The City of
Philadelphia has decided that the Boy Scouts chapter here
must pay fair-market rent of $200,000 a year for its
city-owned headquarters because it refuses to permit
gay scouts.
The
organization's Cradle of Liberty Council, which currently
pays $1 a year in rent, must pay the increased amount
to remain in its downtown building past May 31,
Fairmount Park Commission president Robert N.C. Nix
said Wednesday.
City officials
say they cannot legally rent taxpayer-owned property for a
nominal sum to a private organization that discriminates.

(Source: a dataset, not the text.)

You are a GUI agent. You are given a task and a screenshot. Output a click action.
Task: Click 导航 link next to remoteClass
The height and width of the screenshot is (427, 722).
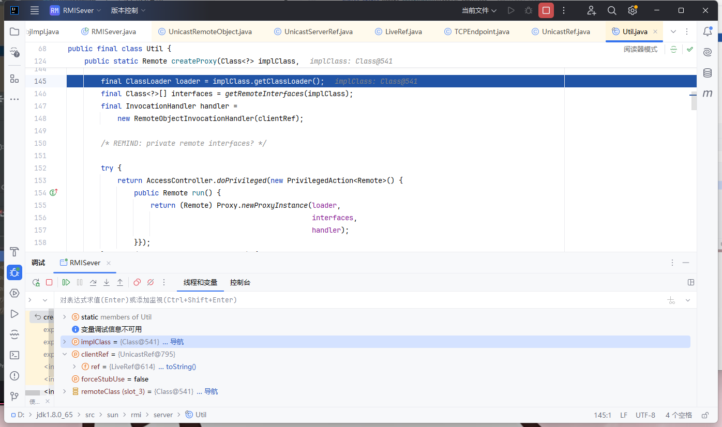tap(211, 391)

The city owns the land and the Beaux Arts building
constructed by the Scouts in 1928.
Scouting
officials will ask the city solicitor for details on the
appraisals that yielded the $200,000 figure, said Jeff
Jubelirer, spokesman for the Cradle of Liberty
Council.
The higher rent
money ''would have to come from programs. That's 30 new
Cub Scout packs, or 800 needy kids going to our summer
camp,'' Jubelirer said. ''It's disappointing, and it's
certainly a threat.''
The Supreme Court
ruled in 2000 that the BSA as a private group, has
a First Amendment right to bar gays from membership.
The council
adopted a nondiscrimination policy in 2003 but was ordered
to revoke it by the National Council, which said local
chapters cannot deviate from national rules barring
participation by anyone who is openly gay.